The first survey produced by a cooperative agreement between Duke University and CFO Magazine isn’t likely to generate many smiles in corporate suites or in Washington, DC.
Chief financial officers simply aren’t as bullish overall about the economy for 2005 as they were earlier in the year. They cited a litany of concerns, ranging from fears about domestic terrorism and the war in Iraq to the federal budget deficit, increasing healthcare costs and foreign competition.
In fact, 36 percent of those surveyed told The Business Outlook that domestic terror fears are having a significant effect on their companies’ bottom lines.
In drop from the previous quarterly survey, 54.2 percent of the CFOs were more optimistic about the economy as 2005 nears, down from 55.7 percent. However, those who are less optimistic improved, down to 20.5 percent from 24.4 percent.
Another note of improvement came in CFOs who are more optimistic about their company. That percentage climbed to 61 percent from 59.3 percent, and the percentage of those who are less optimistic decreased to 16.2 percent from 20.6 percent.
“All of these numbers are down from last quarter, and other predictions are even less favorable,” said John Graham, professor of finance at Duke and director of the survey, in a statement. “Capital spending is expected to grow only at a ‘replacement level’ of 3.8 percent, and tech spending will increase just 4.9 percent.
“In addition, outsourced employment is expected to rise at more than half of the firms we surveyed, with the increase in outsourced employment expected to increase 4.3 percent,” he added. “Finally, CFOs are significantly less bullish than Wall Street about the prospects for economic growth: respondents forecast a GDP growth rate of 2.8 percent, compared with Wall Street’s consensus forecast of 3.3 percent.”

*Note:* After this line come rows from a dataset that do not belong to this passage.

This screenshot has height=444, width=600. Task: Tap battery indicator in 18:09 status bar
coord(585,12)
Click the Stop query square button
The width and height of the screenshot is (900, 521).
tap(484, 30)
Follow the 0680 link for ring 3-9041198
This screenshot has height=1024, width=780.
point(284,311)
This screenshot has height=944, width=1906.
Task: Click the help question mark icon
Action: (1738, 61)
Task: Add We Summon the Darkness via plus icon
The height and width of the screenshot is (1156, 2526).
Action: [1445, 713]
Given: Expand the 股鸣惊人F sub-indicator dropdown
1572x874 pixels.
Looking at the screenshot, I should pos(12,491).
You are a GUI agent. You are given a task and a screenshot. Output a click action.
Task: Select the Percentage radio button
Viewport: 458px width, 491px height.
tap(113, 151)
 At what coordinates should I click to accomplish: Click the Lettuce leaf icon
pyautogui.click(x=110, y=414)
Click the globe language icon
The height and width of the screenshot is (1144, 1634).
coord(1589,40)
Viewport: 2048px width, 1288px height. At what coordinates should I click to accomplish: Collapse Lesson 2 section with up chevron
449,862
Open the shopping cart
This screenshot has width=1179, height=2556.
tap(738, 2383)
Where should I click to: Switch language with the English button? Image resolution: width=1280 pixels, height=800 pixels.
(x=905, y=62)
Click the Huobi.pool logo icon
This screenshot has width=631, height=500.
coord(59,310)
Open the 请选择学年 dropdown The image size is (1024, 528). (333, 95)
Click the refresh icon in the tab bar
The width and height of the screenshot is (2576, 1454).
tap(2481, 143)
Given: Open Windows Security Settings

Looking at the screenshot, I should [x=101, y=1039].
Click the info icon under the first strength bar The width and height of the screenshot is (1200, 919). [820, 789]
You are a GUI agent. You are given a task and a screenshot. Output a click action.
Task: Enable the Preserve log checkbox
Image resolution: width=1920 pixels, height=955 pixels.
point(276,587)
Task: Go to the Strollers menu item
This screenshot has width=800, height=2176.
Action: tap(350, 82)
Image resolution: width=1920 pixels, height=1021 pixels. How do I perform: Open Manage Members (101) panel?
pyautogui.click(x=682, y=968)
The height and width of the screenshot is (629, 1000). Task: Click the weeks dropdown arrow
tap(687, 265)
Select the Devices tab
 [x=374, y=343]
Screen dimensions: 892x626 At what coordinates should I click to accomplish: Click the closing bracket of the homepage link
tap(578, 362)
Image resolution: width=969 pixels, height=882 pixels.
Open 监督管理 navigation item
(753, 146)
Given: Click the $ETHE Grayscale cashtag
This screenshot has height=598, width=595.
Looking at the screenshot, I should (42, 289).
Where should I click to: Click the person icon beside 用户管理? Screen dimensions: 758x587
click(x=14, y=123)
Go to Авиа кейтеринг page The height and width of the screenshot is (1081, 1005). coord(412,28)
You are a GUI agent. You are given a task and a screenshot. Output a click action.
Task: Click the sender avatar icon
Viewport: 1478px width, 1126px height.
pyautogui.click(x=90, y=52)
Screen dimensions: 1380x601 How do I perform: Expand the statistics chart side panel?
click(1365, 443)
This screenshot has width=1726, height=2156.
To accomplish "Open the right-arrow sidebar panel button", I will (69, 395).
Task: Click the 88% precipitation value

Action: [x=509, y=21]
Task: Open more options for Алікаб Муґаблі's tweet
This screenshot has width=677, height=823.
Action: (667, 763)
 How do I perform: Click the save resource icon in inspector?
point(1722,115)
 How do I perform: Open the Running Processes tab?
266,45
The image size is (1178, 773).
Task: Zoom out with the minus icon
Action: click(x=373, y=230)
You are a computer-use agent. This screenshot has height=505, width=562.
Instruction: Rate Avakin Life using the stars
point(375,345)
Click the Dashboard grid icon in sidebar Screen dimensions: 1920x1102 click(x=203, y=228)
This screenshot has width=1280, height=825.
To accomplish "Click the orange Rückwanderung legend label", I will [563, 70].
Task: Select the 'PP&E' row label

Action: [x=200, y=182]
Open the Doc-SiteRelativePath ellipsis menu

The survey included responses from 308 executives and was completed Dec. 5. It is a joint effort of Duke and the magazine, which recently announced plans to merge their survey efforts.
Asked to pick their top four concerns among a list of 12, some 66 percent picked the budget deficit as the top worry. The war in Iraq was right behind at 65 percent.
Other concerns cited by more than 40 percent of respondents included health care costs, social security and tax code reforms, and homeland security.
“This is a tall list of priorities that demand the president’s attention,” Graham said. “But several notable items do not rank as priorities.”
Among those are relationships with allies, trade deficit, oil prices and the declining value of the US dollar, which continues to set new record lows against the Euro.
The top risk to companies, the CFOs, said is healthcare costs, which drew 66 percent of a response. Second highest was competition at 56 percent. Other concerns included fuel costs and interest rates.
The CFOs also said they expect employment to increase by a mere 0.8 percent in 2005. That’s a decline from 3.1 percent as predicted in the last quarterly survey.